─── SUPPLIED DATA ───

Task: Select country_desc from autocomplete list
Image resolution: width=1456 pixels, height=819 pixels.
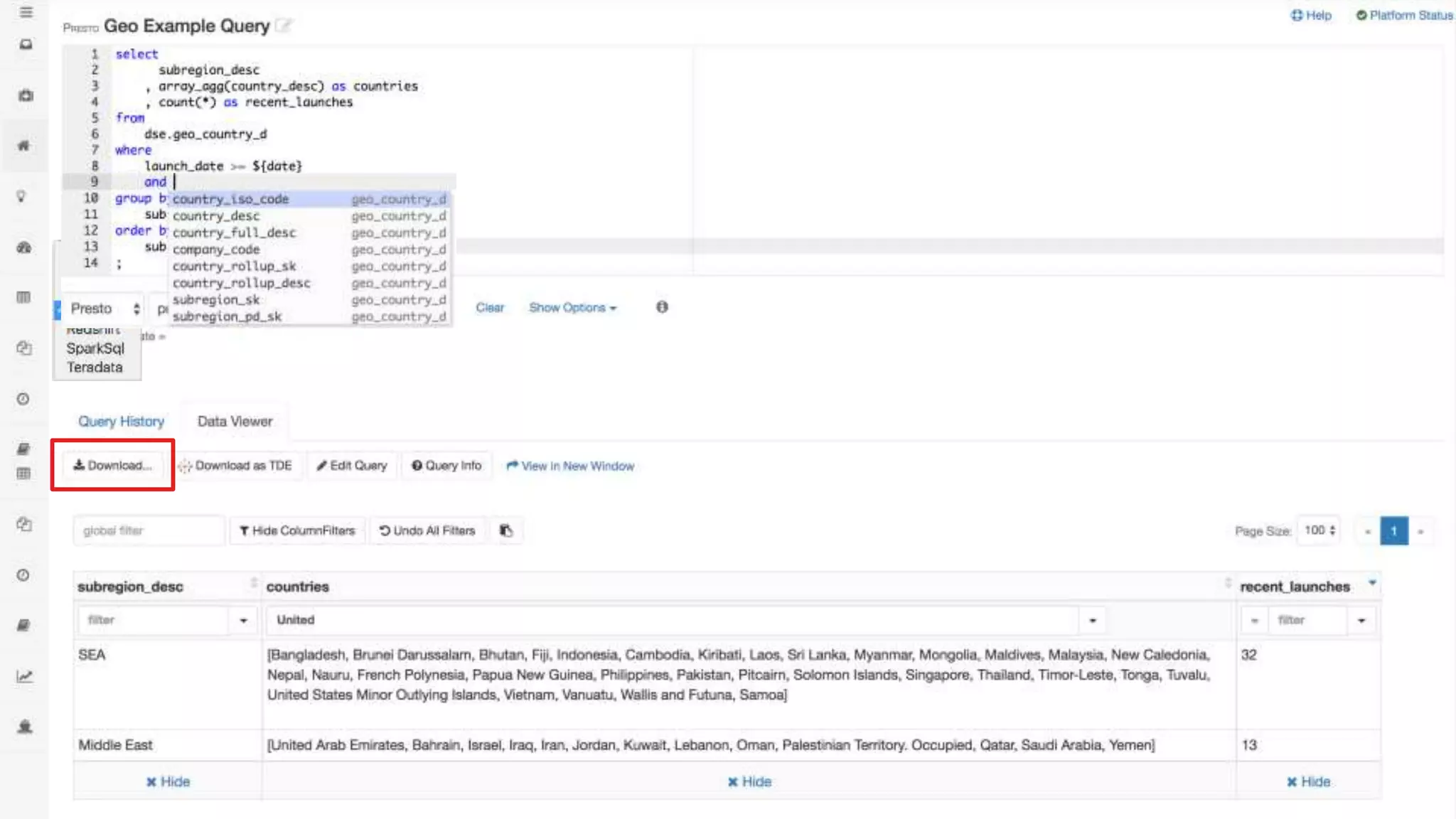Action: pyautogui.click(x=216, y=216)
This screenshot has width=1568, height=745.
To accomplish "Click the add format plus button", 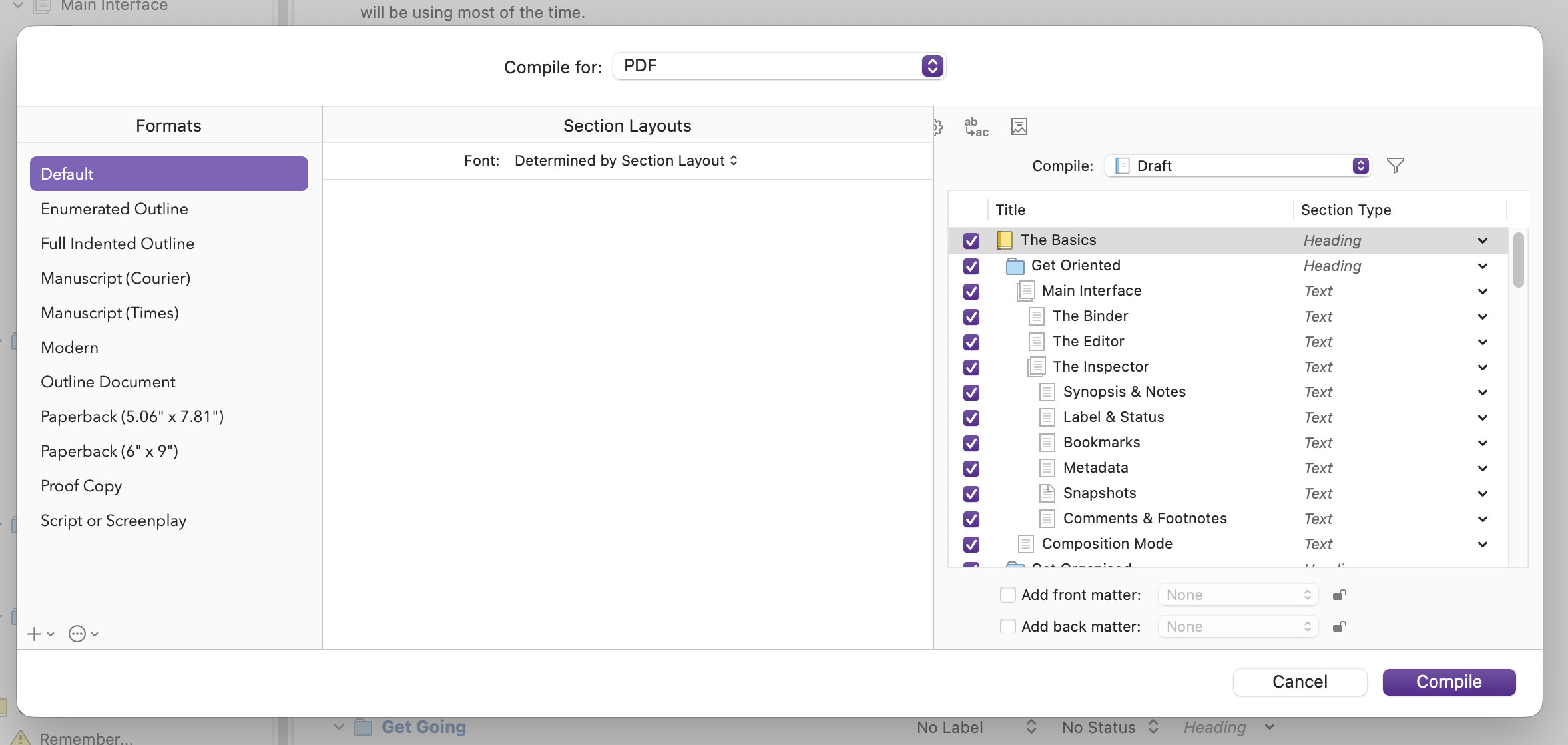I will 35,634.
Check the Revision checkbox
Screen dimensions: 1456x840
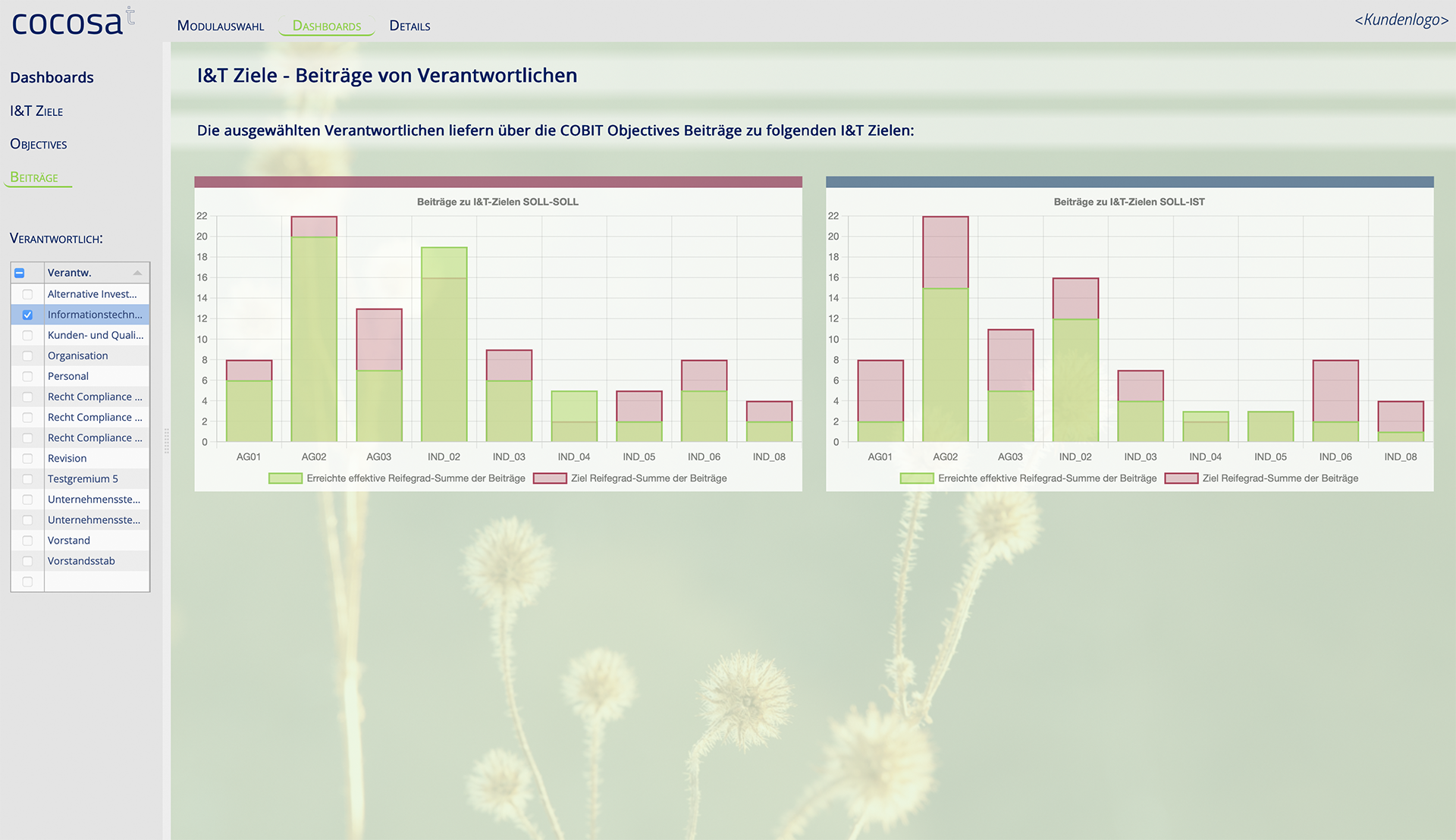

───

(TASK ITEM): The expected answer consists solely of the lines from the one with "Check the Revision checkbox" through the last line of the listing above, restated exactly, minus any pictures.

(COMPLETED TASK):
Check the Revision checkbox
Screen dimensions: 1456x840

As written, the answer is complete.